I yanked him up by the collar of his dusty boiler suit and shoved his light-torch back into his hands. “Now take me,” I ordered. I pushed him far enough ahead that I wouldn’t have to smell him but could keep my gun aimed squarely at the center of his back. He glanced back nervously over his shoulder a few times to see it glinting from the shine of his light-torch.
We wound our way through the labyrinthine tunnels of the sector D service passages until we reached a tall ladder leading to the living quarters. I sent him up first and followed only once I was sure nobody was waiting with a gun. At the top, the ceiling was taller, and when we emerged, I could feel my body grow heavier. The artificial spin Pervenio Corp had provided the asteroid gave it simulated g conditions barely a fifth of Earth’s. It was still enough to have my old legs feeling sore from climbing.
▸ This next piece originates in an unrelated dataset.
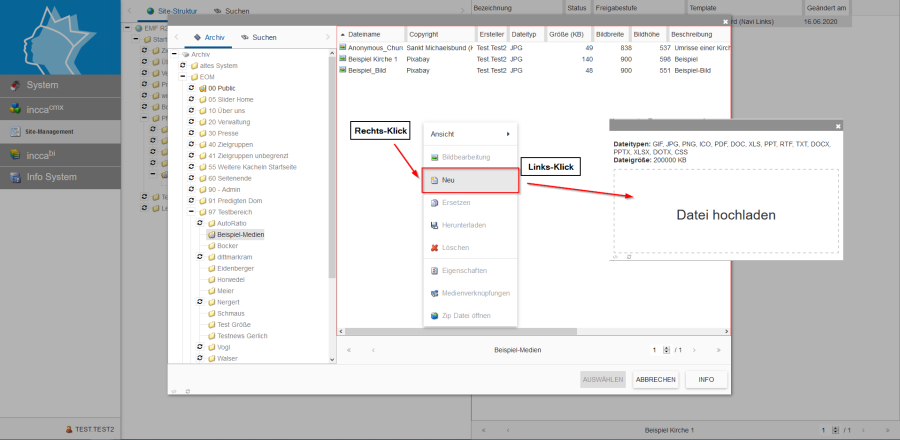Screen dimensions: 900x440
Task: Click the Bildbearbeitung icon
Action: (x=433, y=158)
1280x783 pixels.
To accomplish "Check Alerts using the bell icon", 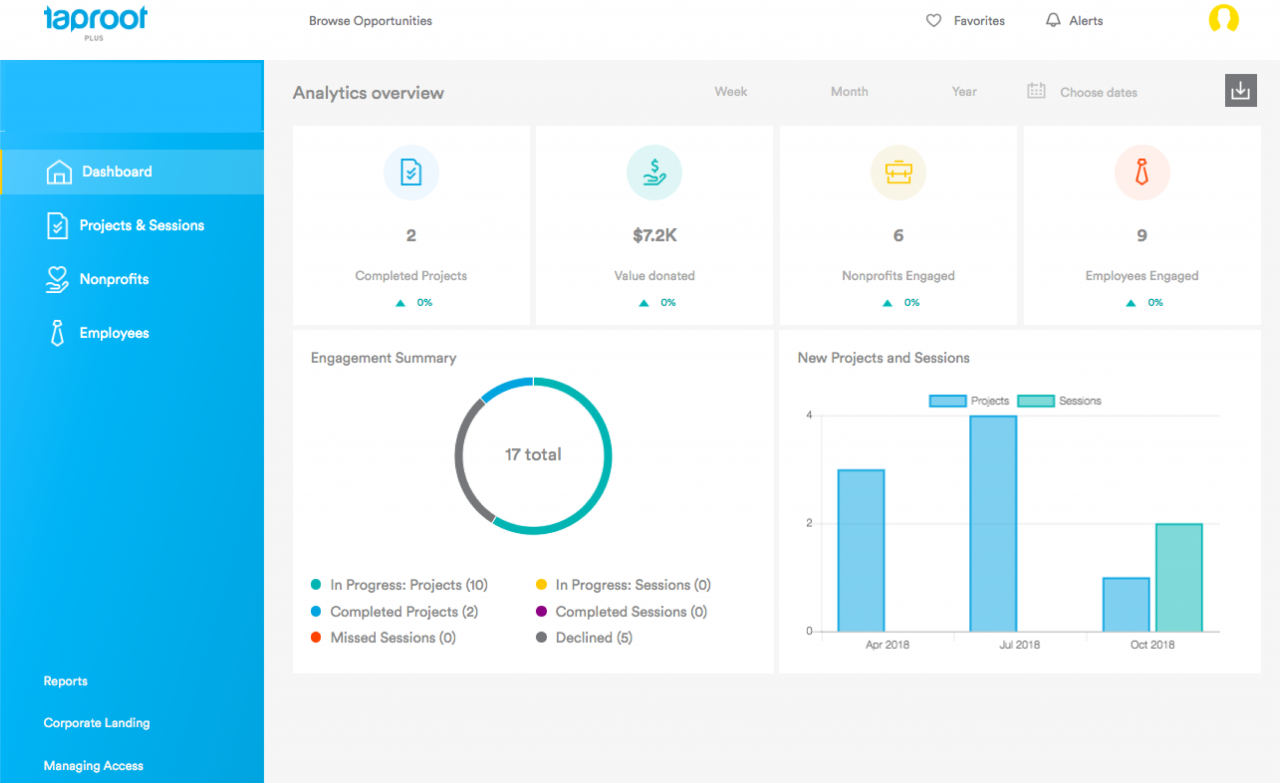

“It’s right up here,” the man said. He was getting calmer, but I could still sense an edge in his voice. I hoped it wouldn’t cause him to try something stupid. I took no pleasure in killing those who didn’t deserve it, but I’d been ar
ound for far too long to let remorse get in the way of catching my targets. His life rested securely in his own hands.
“Grant, is that you?” someone hollered from up ahead, through the dim outline of a tall entranceway.
I lunged forward and grabbed the arm of the miner I now assumed was Grant. I leaned in close to his ear, making sure to push the end of my pistol hard against the center of his back. “Stay calm and respond that it’s you,” I whispered.
He swallowed audibly. “It’s me!” he shouted.
We were close enough to the refectory’s entrance for me to recognize where the heat signatures of those inside were coming from. A few held light-torches, likely all pried off the hoods of mining crawlers. The two by the entrance were positioned in a way that told me they were carrying more of the guns they’d no doubt stolen from the ousted Pervenio security team.
Grant took a step forward, but I stopped him and ripped the light out of his hand. “Thank you, Grant,” I said softly. “You’ve been smart today.” He went to reply, but as soon as he did, I knocked him in the back of the head. He folded over onto my open hand, and I gently lowered him to the ground before pressing onward.
“Took you long enough, Grant,” the same voice from earlier groused. “Still no word from sector C?”
I remained quiet, busy planning my route of attack as I got closer. When I reached the point right before their lights would reveal me, I fired a disarming shot at each of the miner guards’ shoulders.